Шуму наш отряд делал — заслушаешься. Трещотки, гудки, просто матч –.

— Утрем нос ночной страже, — парень пристроил рацию в кузове и сейчас говорил со мной оттуда, сверху.

— Кому?

— Да я так, просто.

Я выключил даже подфарники, жалея аккумулятор. Нужно будет — включу. До рассвета далеко.

— До рассвета далеко, — повторил вслух мою мысль парень и забулькал фляжкой. — Ты как, земляк, за рулем потребляешь?

— Нет, — признался я.

— Хвалю. Мне тоже глотка хватит. Фронтовые, святое.

Загонщики постепенно удалялись, стало тише, покойнее, рация шипела слабо, на частоте никого не было. Потом исчезло и шипение — парень надел наушники и отключил внешний динамик. Я немного побаловался фонариком, посветил вокруг, потом сел в кабину и захлопнул дверь.

Сон не шел, а жаль. Самое время. Дела все равно никакого нет, выпить да уснуть. С собой у меня, разумеется, было, на всякий случай держу. Но за рулем не пью никогда. Себе дороже. Вот чайку бы… И это можно. Термос у меня стальной, немецкий, а чай, как в на любой вкус, правда, в пакетиках. Краснодарского, да?

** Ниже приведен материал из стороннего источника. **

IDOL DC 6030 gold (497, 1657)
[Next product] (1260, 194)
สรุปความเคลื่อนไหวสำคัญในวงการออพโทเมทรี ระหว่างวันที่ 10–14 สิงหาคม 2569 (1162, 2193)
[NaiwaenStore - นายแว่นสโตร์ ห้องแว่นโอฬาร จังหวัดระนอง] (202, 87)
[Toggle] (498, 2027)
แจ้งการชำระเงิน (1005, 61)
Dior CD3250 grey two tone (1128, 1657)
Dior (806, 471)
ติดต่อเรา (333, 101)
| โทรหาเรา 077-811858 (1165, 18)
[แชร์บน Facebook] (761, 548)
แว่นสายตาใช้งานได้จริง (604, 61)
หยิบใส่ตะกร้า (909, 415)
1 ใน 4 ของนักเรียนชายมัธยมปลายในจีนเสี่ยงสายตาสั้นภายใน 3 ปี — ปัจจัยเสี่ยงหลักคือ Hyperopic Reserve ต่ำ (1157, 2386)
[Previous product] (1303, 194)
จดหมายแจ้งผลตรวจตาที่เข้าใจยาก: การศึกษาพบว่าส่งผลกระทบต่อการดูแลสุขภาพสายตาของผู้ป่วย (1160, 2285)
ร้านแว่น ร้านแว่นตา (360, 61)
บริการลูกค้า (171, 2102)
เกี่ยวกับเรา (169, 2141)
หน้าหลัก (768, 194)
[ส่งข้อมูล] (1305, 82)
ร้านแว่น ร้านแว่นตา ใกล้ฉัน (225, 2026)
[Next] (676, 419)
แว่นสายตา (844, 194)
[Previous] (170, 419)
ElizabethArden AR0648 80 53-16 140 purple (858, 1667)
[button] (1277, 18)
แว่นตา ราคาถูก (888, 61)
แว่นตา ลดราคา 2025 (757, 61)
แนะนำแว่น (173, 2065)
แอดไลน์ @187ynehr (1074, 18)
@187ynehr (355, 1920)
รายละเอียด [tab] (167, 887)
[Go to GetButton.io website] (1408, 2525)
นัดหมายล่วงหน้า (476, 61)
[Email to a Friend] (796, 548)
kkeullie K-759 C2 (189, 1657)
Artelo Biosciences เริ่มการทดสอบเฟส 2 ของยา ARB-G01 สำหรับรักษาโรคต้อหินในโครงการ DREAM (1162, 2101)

Шутить изволите, господин капитан. Мы люди простые, обойдемся цейлонским. На острове, знаменитом чаем, есть чай, знаменитый вкусом. Соблаговолите откушать. И карамелька романской кондитерской фабрики..

Термос у меня большой, двухлитровый, пей всю зимнюю ночь, не выпьешь. Летнюю и подавно. Чай в летнюю ночь.

Но я ограничился стаканом. Потом долго сидел, горел зеленый огонек приборной панели, снаружи проходила ночь, но я огородился от нее. Вернее, от комаров. Здесь, на кордоне, они не переводились: болота, река. Природа. Один, впрочем, успел залететь и теперь пытал меня своим противным звоном.

Я его обманул — вышел наружу. Немного прошелся, заглянул в кузов. Парень с рацией подремывал, устроясь в углу. Неудобно, но неудобство это он компенсировал из фляжки. При моем появлении радист-автоматчик молча протянул фляжку мне, на отказ пожал плечами и отхлебнул еще. Глоток, правда, сделал крохотный, на одну бульку. Фляжка, она куда меньше термоса, приходится экономить. Фонарь он подвесил к перекладине тента, и сидел в круге света, привлекая насекомых со всей округи. Горела лампочка вполсилы, в режиме экономии, но все равно — хоть читай.

Загонщики галдели вдалеке. Никто не стрелял, но и без того не дадут уснуть дневным зверюшкам. Ночным же спать не положено.

Я далеко отходить не рискнул, вернулся. Потянуло в сон, и я решил не противиться. Просто по привычке заперся изнутри, улитка улиткой, устроился поудобнее и уснул.

Проснулся, когда вокруг начало сереть. Ночь ушла, день задерживался, время сумерек. На часах — четыре.

Росы не было. Дождик порадует, и славно. Если примета сбудется.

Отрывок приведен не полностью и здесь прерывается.